第12話

『きつねの嫁入りだな』

 束の間落ちた沈黙に、陸がそう呟いた。

『……きつねの嫁入り?』

 初めて聞く言葉をおうむ返しにすると、陸は、晴れた空から雨が降ることだと教えてくれた。

 その言葉の持つ不思議な響きに惹かれた。

『何できつねの嫁入りっていうの?』

 陸は物知りで、訊けば何でも教えてくれた。だから、わたしはいつものように何気なく尋ねた。当然のように何かしらの答えが返ってくるものだと思っていた。

 でも、陸は答えに詰まった。

『確かに、何でだろうな』

 そんな陸を見てみたくなって、わたしはセーターの隙間から彼のことを盗み見た。

 陸は空を見上げていた。それで、わたしも一緒になって空を見上げた。冷たい雨がぽつぽつと顔に当たるのが、心地よかった。


『空の上で、きつねが結婚式してるのかな』

 きつねの嫁入り、という言葉に、小さな物語を描いた。

『娘の晴れ姿が、嬉しい、嬉しいって、きつねのお母さんが泣いてる涙なのかな』

 そんなわたしの荒唐無稽な作り話を、陸は笑うことなく、そうかもな、と受け入れてくれた。

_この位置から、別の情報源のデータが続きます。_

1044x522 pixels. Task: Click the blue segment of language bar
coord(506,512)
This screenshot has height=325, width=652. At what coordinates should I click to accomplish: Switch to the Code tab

『サチもそういう、何ていうか、願望みたいなの、あるのか?』

 珍しく歯切れが悪い陸のことを見ていると、思いがけず真剣な眼差しにぶつかって、再びセーターで顔を隠した。

『そんなの被ったら暑いだろ』

 セーターを引っ張られて、抵抗した。

『被せたのそっちじゃん』

 陸はすぐに引っ張るのをやめて、そこで少し間が空いた。


『俺、サチのことが好きだ』

 俯いたままのわたしの耳に、そんな言葉が聞こえた。

『だから、嫌なんだ。サチが電車の中であんな風に無防備に寝てたり、雨に濡れて制服を透けさせてたりすんのは』

 顔を上げることができないまま、急に心臓がバクバクと早鐘を打って、顔が火を噴くように熱くなった。

『そんなサチを他の奴に見せたくない。サチは俺にとって、たった一人の、大事な女の子だから』

 それは、ずっと前から、わたしこそが言いたかった言葉だった。

 わたしの方が陸のことを好きだと思った。だから、口よ動け、口よ動け、と何度も念じた。